Overhead doors have been used for many years to secure various enclosures including manufacturing plants, warehouses, garages, and other industrial doorways. It is well known in the art to provide a safety device on the leading edge of these doors to minimize both damage to the doors and potential injury to users when the door is closing. Such safety devices are generally coupled to a door controller. If the safety device encounters an impact, a signal is transmitted to the controller. The signal causes the door to act in a prescribed manner. For example, the controller may cause the door to stop or reverse direction.
Typically, safety edges of the type found in U.S. Pat. No. 3,462,885 to Miller are employed. In particular, the safety edge in Miller is comprised of a resiliently compressible structure. The resilient structure includes a pair of flexible contact strips which are electrically connected to a motor. Upon deflection of the resilient structure, the contact strips engage one another and transmit an electrical signal to the motor, resulting in stoppage or reversal of the door. Alternatively, pneumatically actuated safety edges may be employed. Pneumatically actuated safety edges consist of fluid-filled chambers which are coupled to pressure sensors. The pressure sensors are responsive to pulses or changes in fluid pressure within a chamber. While both of these safety edges assist in preventing damage to the door and provide some degree of safety to the users, there exist inherent limitations in both systems.
Specifically, safety edges such as those found in Miller are less sensitive to impact applied perpendicular to the door body than pneumatically actuated safety edges. Furthermore, safety edges such as those in Miller tend to allow for only minimal door over-travel.
Conversely, pneumatically actuated safety edges tend to be more sensitive to impacts in multiple directions. Pneumatically actuated safety edges, however, are more susceptible to rupture than the safety edges in Miller. For instance, a pneumatically actuated safety edge may receive a puncture or rupture in its fluid-filled chamber. Thus, changes in pressure may not be sensed by the system.
While both of the safety edges discussed above have been met with a reasonable degree of success, the present invention is provided to solve the problems discussed above and other problems, and to provide advantages and aspects not provided by prior doors of this type.
The present invention provides a door assembly comprising a door body having a bottom edge. The door body is selectively movable up and down to open and close an opening. The door assembly further comprises a first sensor body and a second sensor body. Each sensor body is in communication with a door controller, and each sensor body has an impact portion responsive to an impact.

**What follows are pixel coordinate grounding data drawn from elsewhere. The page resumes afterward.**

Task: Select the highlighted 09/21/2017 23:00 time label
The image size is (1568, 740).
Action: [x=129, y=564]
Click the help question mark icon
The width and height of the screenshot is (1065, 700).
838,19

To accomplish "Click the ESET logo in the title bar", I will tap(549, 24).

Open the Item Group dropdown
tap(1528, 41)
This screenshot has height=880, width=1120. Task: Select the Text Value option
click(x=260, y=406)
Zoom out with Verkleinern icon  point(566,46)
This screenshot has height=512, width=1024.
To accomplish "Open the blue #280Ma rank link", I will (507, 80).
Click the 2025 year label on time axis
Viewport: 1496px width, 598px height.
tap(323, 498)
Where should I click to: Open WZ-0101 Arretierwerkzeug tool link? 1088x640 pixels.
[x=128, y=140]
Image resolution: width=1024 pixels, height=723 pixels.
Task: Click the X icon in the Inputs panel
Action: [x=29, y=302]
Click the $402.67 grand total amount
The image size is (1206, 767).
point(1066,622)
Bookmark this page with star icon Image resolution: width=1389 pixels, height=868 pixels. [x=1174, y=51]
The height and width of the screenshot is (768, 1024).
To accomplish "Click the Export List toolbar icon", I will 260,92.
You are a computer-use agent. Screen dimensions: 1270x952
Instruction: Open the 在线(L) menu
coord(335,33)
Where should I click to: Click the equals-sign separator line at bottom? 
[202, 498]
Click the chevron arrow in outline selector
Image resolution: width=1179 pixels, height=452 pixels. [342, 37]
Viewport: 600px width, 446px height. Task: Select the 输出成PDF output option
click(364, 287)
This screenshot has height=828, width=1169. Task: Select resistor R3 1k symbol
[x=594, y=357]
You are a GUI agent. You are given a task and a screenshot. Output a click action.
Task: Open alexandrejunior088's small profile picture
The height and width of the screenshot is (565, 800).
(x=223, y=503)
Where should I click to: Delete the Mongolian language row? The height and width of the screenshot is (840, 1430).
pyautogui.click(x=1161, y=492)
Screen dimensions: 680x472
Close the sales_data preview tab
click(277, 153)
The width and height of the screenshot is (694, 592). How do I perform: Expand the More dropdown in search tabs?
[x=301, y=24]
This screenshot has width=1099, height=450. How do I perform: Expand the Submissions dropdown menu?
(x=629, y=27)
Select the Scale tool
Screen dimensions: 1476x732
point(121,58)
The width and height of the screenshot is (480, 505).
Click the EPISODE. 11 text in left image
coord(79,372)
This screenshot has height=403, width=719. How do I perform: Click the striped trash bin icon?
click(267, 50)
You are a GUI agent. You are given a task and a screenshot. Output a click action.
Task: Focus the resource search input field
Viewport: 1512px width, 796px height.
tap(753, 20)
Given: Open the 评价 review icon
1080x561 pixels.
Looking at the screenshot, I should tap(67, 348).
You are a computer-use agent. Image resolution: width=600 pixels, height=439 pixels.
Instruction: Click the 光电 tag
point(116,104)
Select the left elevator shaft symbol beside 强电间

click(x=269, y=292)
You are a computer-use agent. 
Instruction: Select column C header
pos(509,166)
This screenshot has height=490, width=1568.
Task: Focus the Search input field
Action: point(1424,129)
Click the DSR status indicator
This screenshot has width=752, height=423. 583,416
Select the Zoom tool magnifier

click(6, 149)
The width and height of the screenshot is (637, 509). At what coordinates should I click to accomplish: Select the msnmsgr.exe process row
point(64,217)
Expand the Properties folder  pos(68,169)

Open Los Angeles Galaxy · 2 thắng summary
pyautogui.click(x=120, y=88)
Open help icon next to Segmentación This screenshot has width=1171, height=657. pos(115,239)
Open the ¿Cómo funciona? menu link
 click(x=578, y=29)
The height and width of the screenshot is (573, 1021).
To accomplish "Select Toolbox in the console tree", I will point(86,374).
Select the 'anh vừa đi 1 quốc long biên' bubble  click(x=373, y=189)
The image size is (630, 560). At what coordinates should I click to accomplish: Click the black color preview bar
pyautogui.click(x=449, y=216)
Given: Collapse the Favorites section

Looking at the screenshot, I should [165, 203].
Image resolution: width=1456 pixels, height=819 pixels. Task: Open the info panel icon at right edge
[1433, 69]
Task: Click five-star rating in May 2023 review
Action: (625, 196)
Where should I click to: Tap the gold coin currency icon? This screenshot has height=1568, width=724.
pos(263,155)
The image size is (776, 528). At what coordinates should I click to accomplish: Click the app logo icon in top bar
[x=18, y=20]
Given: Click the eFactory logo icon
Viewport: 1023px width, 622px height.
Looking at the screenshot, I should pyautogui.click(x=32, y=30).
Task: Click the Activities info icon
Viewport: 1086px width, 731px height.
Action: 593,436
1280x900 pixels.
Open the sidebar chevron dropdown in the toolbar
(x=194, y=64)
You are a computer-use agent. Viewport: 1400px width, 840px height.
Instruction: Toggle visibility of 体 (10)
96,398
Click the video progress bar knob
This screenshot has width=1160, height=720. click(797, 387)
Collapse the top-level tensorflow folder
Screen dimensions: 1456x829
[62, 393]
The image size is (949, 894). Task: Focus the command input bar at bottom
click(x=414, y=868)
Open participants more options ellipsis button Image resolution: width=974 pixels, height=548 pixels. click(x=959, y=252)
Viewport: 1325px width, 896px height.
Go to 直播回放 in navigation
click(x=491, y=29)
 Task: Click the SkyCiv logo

According to one aspect of the present invention, a door assembly is provided in which one of the sensor bodies has a greater sensitivity to impact perpendicular to the sensor body. Likewise, the other of the sensor bodies has a greater sensitivity to impact parallel to the sensor body than the first sensor body.
According to another aspect of the present invention, the location of the first sensor body with respect to the second sensor body results in one of the sensor bodies having a greater sensitivity than the other sensor body.
According to still another aspect of the present invention, the difference in the type of the first sensor body with respect to the type of the second sensor body results in one of the sensor bodies having a greater sensitivity than the other sensor body.
According to yet another aspect of the present invention, the first sensor body and a second sensor bodies are mechanically coupled, one to the other, by a hanger. The hanger extends from the bottom edge of the door body. One of the sensor bodies is disposed proximate a first end of the hanger and the bottom edge of the door body, and the other sensor body is attached proximate a distal second end of the hanger.
According to yet another aspect of the present invention, the hanger provides a contact area along the first sensor body greater than the contact area along the second sensor body, thereby allowing for an improved transfer of the force from of the second sensor body to the first sensor body.
Other advantages and aspects of the present invention will become apparent upon reading the following description of the drawings and detailed description of the invention.
FIG. 1 is a side view of the dual safety edge according to the present invention;
FIG. 2 is a partial front view of the dual safety edge according to the present invention;
FIG. 3 is a partial perspective view of one embodiment of a sensor body with a deflectable element;
FIG. 4 is a partial perspective view of one embodiment of a sensor body with a first and a second deflectable element;
FIG. 5 is a partial perspective view of another embodiment of a sensor body wherein the deflectable element is a conductive polymer that defines at least a portion of the sensor body;
FIG. 6 is a partial perspective view of one embodiment of a pneumatically actuated sensor body;
FIG. 7 is a side view of one dual safety edge configuration according to the present invention;
FIG. 8 is a side view of another dual safety edge configuration according to the present invention;
FIG. 9 is a partial perspective view of one embodiment of the dual safety edge wherein the sensor bodies are mechanically coupled by a hanger according to the present invention; and,
FIG. 10 is a partial perspective view of another embodiment of the dual safety edge wherein the sensor bodies are mechanically coupled by a hanger according to the present invention.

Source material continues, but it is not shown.